Members of the FSA delegation are pushing for more help from the Trump administration. “We aspire to such cooperation because we cannot trust Russia, which provides unlimited air support, all types of military support, and political support in international forums to the regime,” Saad Fahd Al-Shweish, also a part of the FSA delegation who was the former head of the Raqqa Provincial Council, told Fox News. He added, “We cannot accept Russia as an ally or partner while this support continues.”

Since the uprising began against the Assad regime in 2011, estimates of the number of Syrians killed range from 400,000 to nearly half a million.

Yasir Al-Haji heads the Foreign Relations office of the Syrian Interim Government.
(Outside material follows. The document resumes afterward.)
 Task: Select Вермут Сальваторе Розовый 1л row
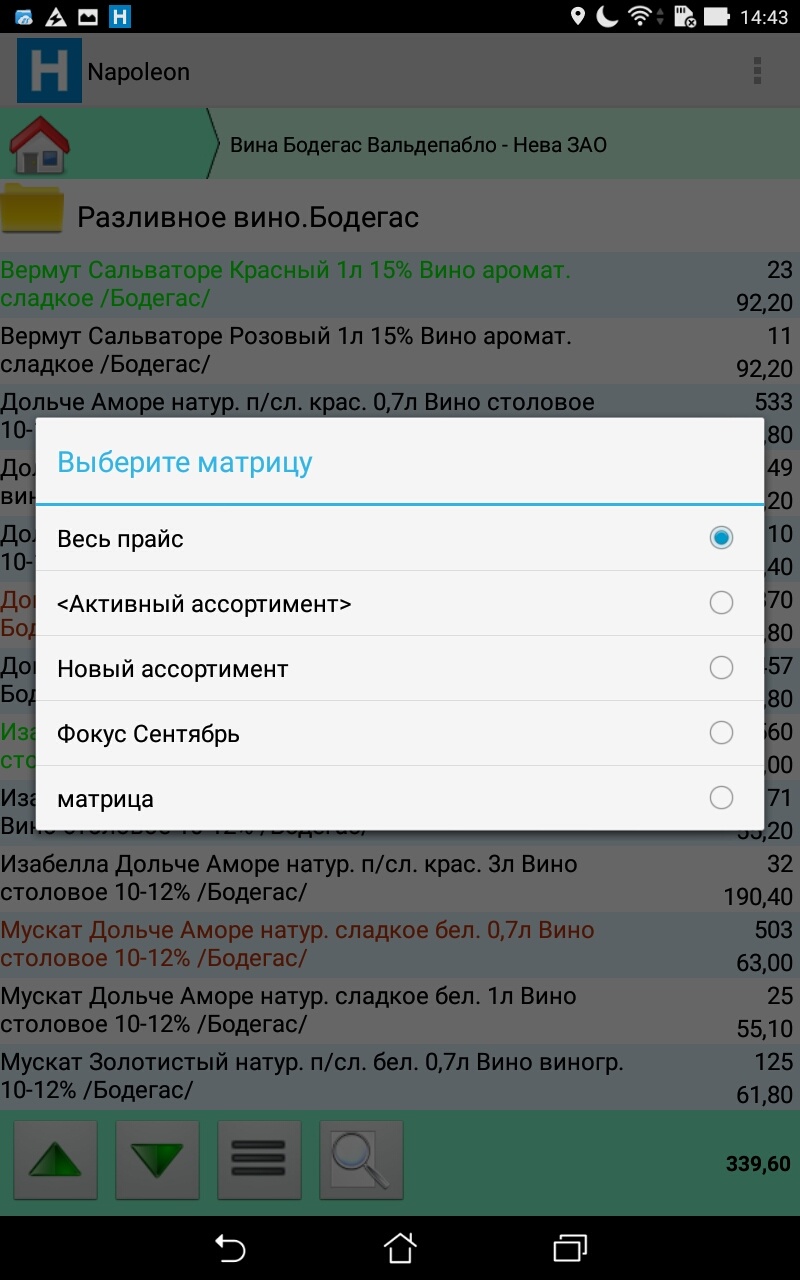[x=400, y=351]
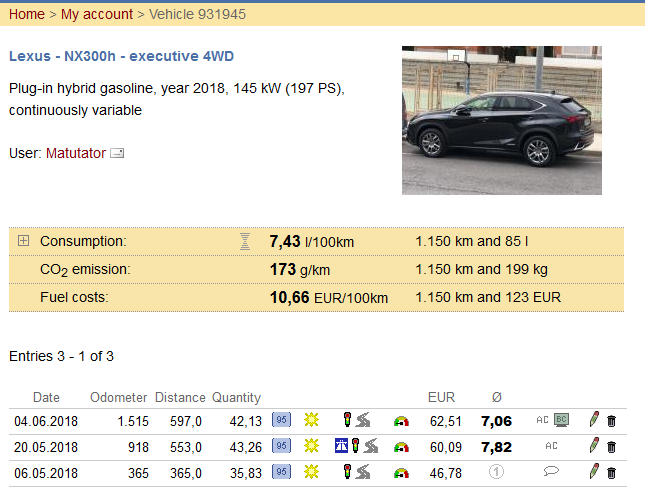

He said the main purpose of their current trip is to, “Alert the administration of the Russian-Iranian threat to Syrians and the future of Syrians.” He warned, “Iran in particular seeks to control Syria, Lebanon, and Iraq, and carve a land bridge from the Persian Gulf to the Mediterranean. Iran wants to become a big power, possibly with nuclear weapons as well, which will make it even harder to confront them.”

Khalid Aba, another crucial member of the delegation, is also the political chief of the Levant Front, also known as Jabhat al-Shamiyah. He said his group was CIA-vetted and that they spearheaded rebel fighting against ISIS in Aleppo.

He said, “Russia sees in Syria a chance to expand its global influence at the expense of the U.S. It wants to acquire a Mediterranean port, control the oil wells, preserve its Assadist proxy, and use Syria’s key geopolitical location as a means of influence in the Middle East. All this will give Russia further leverage in future negotiations with the U.S. on other issues. Therefore, while Russia uses the regime to justify its presence in Syria, Russia is in fact an occupier.”

The FSA is not alone in their concerns: David Adesnik, a Syria analyst at the Foundation for Defense of Democracy (FDD), a nonpartisan research institute focusing on national security and foreign policy, told Fox News that 2017 was a very good year in Syria for the likes of Russia, Iran, Hezbollah and Assad, but 2018 could provide an opening for the Trump administration to act.

“The way to start turning this around is to help the local partners who worked with us to defeat ISIS to take the next step and consolidate their hold of the territory they liberated in northeastern Syria,” Adesnik said. “Those areas have important oil and gas assets, which Assad wants to control. If our partners hold them, it would be the most important card in our hand at the negotiating table.”

Another FSA leader attending the talks is Mustafa Sejari. He is the founder of the Motassem Brigade, which he says was supported by the Pentagon. Sejari’s brigade is credited with leading the charge against ISIS in Northern Syria. Sejari told Fox News that he won’t give up the fight, “because it is impossible to return to the pre-war days. History teaches us that dictators cannot succeed in suppressing the popular will. The Syrian people have already decided to fight for their freedoms, and there is no going back.”

Ben Evansky reports for Fox News on the United Nations and international affairs.